§ **EXERCISE PROMPT**: Copy out, word for word, the lines of the entries below from the line containing "Viewport: 580px width, 643px" through the line containing "pyautogui.click(x=606, y=27)", both included.

+++ THE INPUT

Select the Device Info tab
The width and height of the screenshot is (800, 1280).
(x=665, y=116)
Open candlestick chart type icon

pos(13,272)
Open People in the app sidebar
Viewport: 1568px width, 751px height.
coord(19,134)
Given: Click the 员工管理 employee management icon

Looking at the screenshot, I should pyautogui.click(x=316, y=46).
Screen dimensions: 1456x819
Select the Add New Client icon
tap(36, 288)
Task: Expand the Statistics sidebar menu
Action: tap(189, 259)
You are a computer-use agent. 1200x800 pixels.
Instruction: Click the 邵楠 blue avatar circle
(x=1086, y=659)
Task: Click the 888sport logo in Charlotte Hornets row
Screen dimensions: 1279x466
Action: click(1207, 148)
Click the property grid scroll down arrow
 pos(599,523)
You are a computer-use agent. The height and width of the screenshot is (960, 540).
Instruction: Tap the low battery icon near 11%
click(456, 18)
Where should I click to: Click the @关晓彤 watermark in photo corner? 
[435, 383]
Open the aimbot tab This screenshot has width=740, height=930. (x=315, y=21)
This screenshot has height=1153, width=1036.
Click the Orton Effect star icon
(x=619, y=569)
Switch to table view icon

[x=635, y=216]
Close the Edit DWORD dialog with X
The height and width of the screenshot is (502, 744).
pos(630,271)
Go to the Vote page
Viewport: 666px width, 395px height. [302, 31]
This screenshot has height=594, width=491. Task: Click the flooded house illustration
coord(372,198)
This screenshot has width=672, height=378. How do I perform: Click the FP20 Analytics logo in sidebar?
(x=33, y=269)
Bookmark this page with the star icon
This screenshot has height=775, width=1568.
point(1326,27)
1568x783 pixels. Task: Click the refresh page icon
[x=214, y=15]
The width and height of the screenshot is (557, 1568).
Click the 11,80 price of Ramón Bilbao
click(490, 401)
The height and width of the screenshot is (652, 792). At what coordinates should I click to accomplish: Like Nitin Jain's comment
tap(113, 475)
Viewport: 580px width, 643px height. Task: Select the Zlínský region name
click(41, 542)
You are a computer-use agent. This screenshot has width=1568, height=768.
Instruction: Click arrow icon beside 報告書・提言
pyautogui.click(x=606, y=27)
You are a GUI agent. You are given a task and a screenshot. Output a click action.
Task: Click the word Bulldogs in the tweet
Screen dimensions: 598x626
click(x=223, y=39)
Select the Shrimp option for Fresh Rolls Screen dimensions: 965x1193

++++++

§ **TASK SOLUTION**:
Viewport: 580px width, 643px height. Task: Select the Zlínský region name
click(41, 542)
You are a computer-use agent. This screenshot has width=1568, height=768.
Instruction: Click arrow icon beside 報告書・提言
pyautogui.click(x=606, y=27)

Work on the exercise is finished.